Distribution of Fos- and Jun-related proteins and activator protein-1 composite factors in mouse brain induced by neuroleptics.

The mechanisms by which the direct actions of neuroleptics are translated into therapeutic effects are unknown. We immunocytochemically investigated the expression of Fos- and Jun-related proteins and examined activator protein-1 DNA-binding activity in ddY mouse brain 120 min after the administration of haloperidol (1 mg/kg), (-)-sulpiride (20 mg/kg) and a selective dopamine D1 receptor antagonist, SCH23390 (1 mg/kg).

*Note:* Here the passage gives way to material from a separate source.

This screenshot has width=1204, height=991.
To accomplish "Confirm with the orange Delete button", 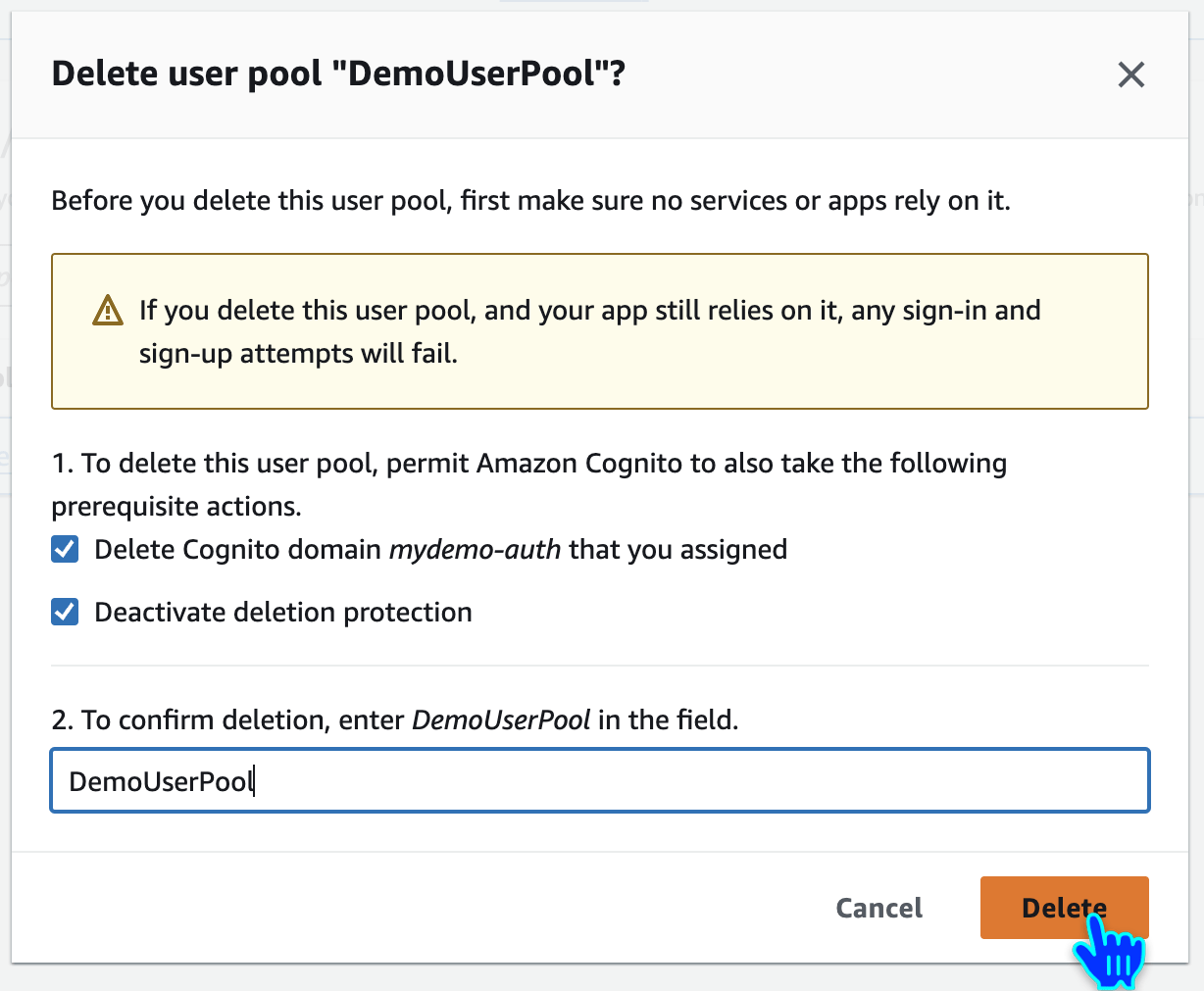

The densities of Fos-, FosB-, Fra-1-, Jun- and JunD-immunoreactive nuclei induced by haloperidol and sulpiride in the hippocampus, piriform cortex and accumbens nucleus were higher than those in the control groups. The same regions showed higher densities of FosB-, Fra-1- and JunD-immunoreactive nuclei induced by SCH23390 compared with the control groups. We investigated further the activator protein-1 composite factors using super gel shift assays. These results suggested that induced Fos, FosB, Fra-1, Jun and JunD proteins constitute the activator protein-1 complex after the administration of haloperidol and sulpiride. In contrast, FosB, Fra-1 and JunD appear to constitute the activator protein-1 complex after the administration of SCH23390. Therefore, the diversity of activator protein-1 composite factors suggests that various kinds of gene are induced to act by some neuroleptics.